As of the date of this Form 10-KT, Viewpoint had 27 full-time employees and 3 part-time employees. Viewpoint’s specialty consultants have been consistent members of its team, contributing to its key regulatory, clinical operations, data management and external relations activities. Viewpoint’s part time employees are all university students who are gaining work experience in laboratory or clinical science and business development. Of Viewpoint’s 27 full-time employees, 7 have Ph.D. or M.D degrees and 20 are engaged in research and development activities. These employees have been included in the total number of Perspective Therapeutic’s employees located on page 24. Viewpoint has grown its highly matrixed and cross-functional research and development team into functional groups that remain flexible but prepared to focus on the key areas of pipeline discovery, radiopharmaceutical production, clinical development, clinical operations, project and information management, executive management, finance, contracting and human resources.
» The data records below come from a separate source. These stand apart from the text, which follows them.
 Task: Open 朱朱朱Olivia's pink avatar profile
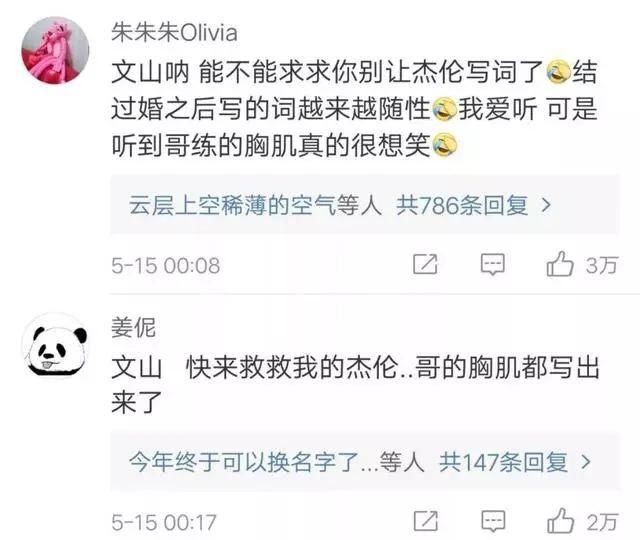point(55,50)
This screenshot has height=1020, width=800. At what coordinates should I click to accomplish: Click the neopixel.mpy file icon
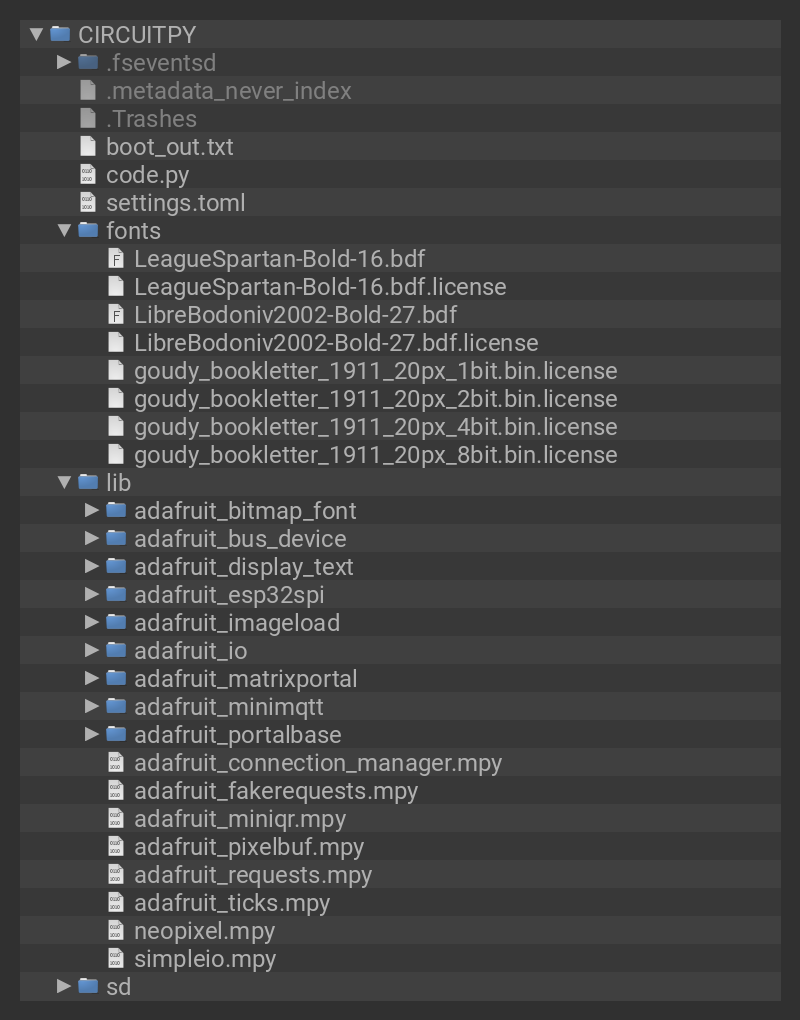tap(116, 931)
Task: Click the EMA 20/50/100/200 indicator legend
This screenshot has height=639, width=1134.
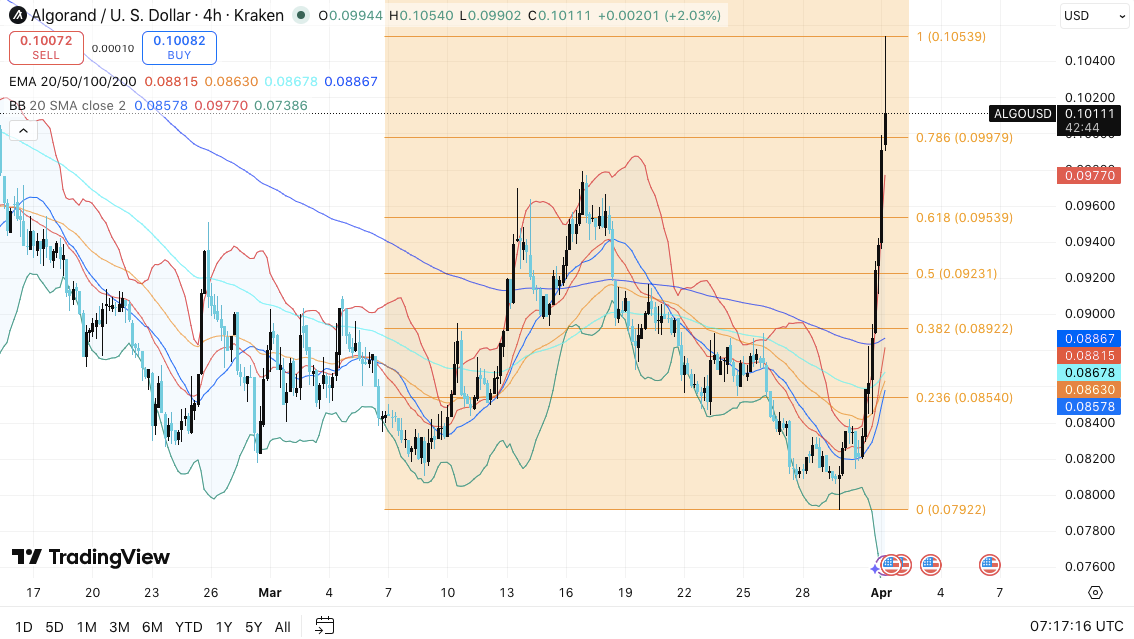Action: 74,82
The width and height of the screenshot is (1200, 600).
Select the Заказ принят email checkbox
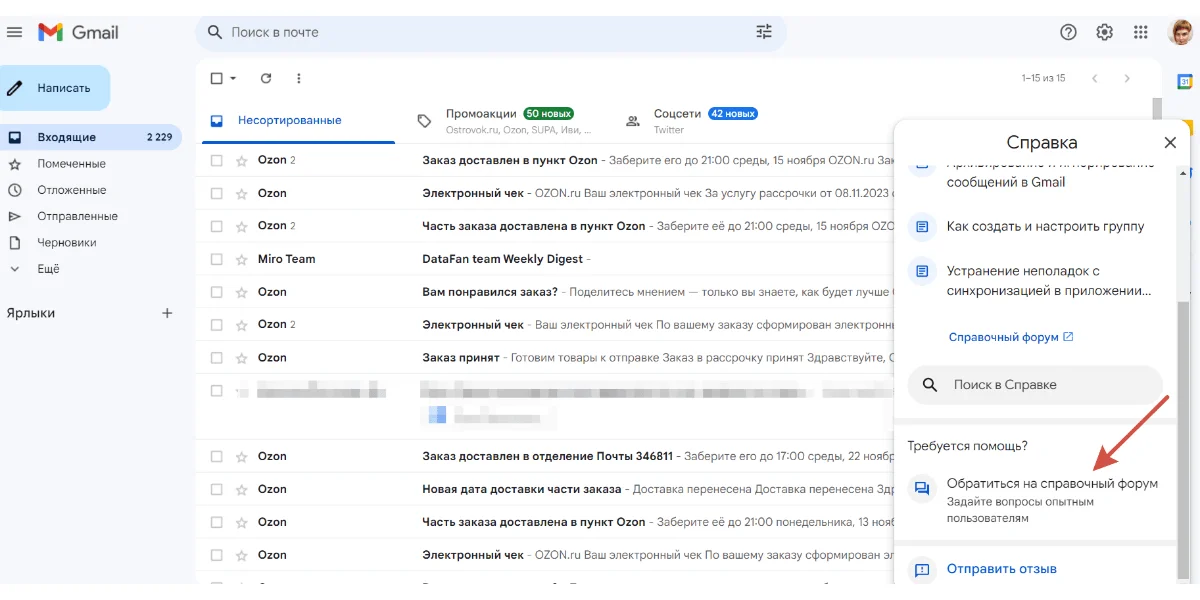pos(216,358)
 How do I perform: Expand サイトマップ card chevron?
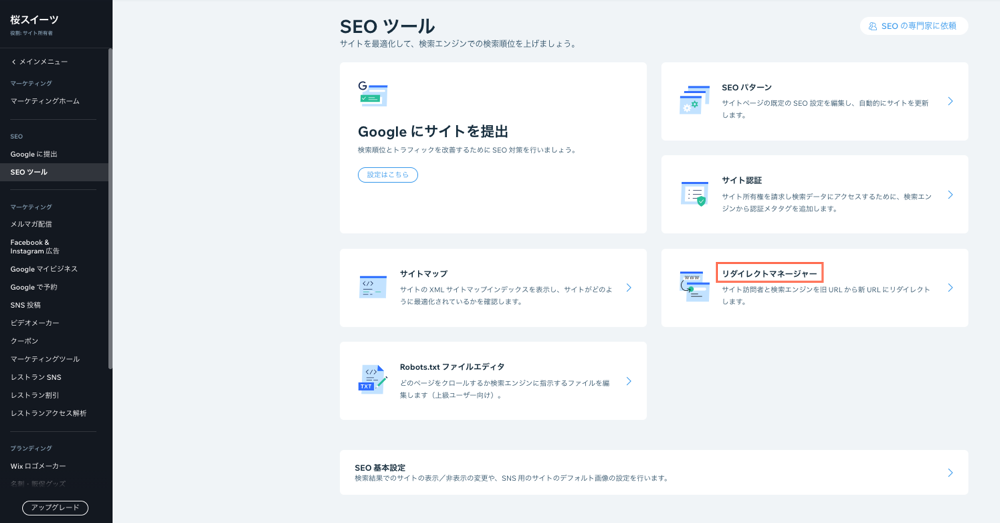629,288
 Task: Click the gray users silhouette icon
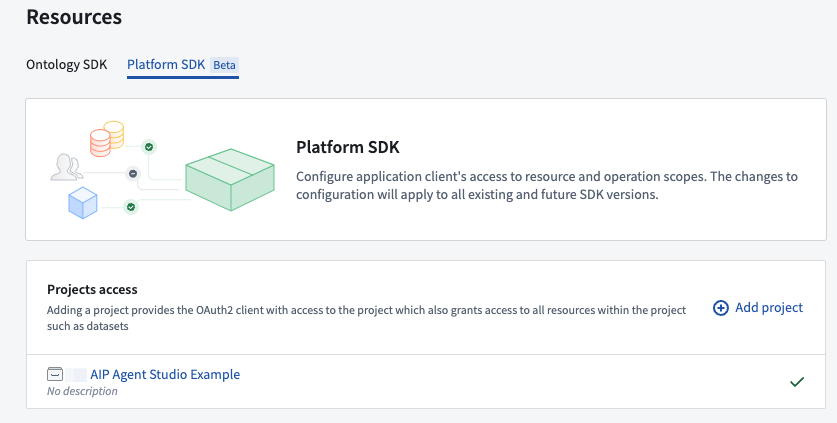coord(67,167)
As its development and commercialization plans and strategies develop, Viewpoint expects to need additional managerial, operational, sales, marketing, financial and other personnel, as well as additional facilities to expand its operations.

Facilities

Viewpoint’s headquarters are located at 2500 Crosspark Rd., Coralville, IA 52241 (BioVentures Center). Viewpoint leases two office facilities (20 individual offices) and two laboratory spaces. Eight offices and laboratory facilities are maintained at 2500 Crosspark Road on the University of Iowa Research Park. An additional 12 offices and conference space were leased at 2225 Mormon Trek Blvd, Iowa City, IA. The lease at 2225 Mormon Trek Blvd, Iowa City, IA ended on March 31, 2023. In total, Viewpoint leases and occupies approximately 5,000 square feet of office and laboratory space. In December 2022, Viewpoint completed the purchase of a 20,000 square-foot building located at 4125 Westcor Ct. Coralville, IA that has office and laboratory space.

Viewpoint’s facilities include a recently certified GMP radiopharmaceutical manufacturing laboratory (750 sq ft) for finished product radiopharmaceutical production. The wet labs have appropriate bench, hood, and radiochemistry equipment and a separate cell-culture room for all discovery lab pipeline development. The facilities at the BioVentures Center include wifi, internet connections, and shared data archive space on the University system as well as data integrity storage and backup provided by the University of Iowa Research Park. In addition, the lease at the BioVentures Center grants 24/7 access for Viewpoint employees to the University of Iowa core laboratories including the vivarium, small animal imaging facilities, pathology, microscopy, mass spectrometry, NMR, and other molecular characterization facilities. Viewpoint also maintains a separate-secure network data storage using the internet archive storage product Box.com.

Viewpoint believes that its current facilities and CMO relationships are adequate to meet its existing needs.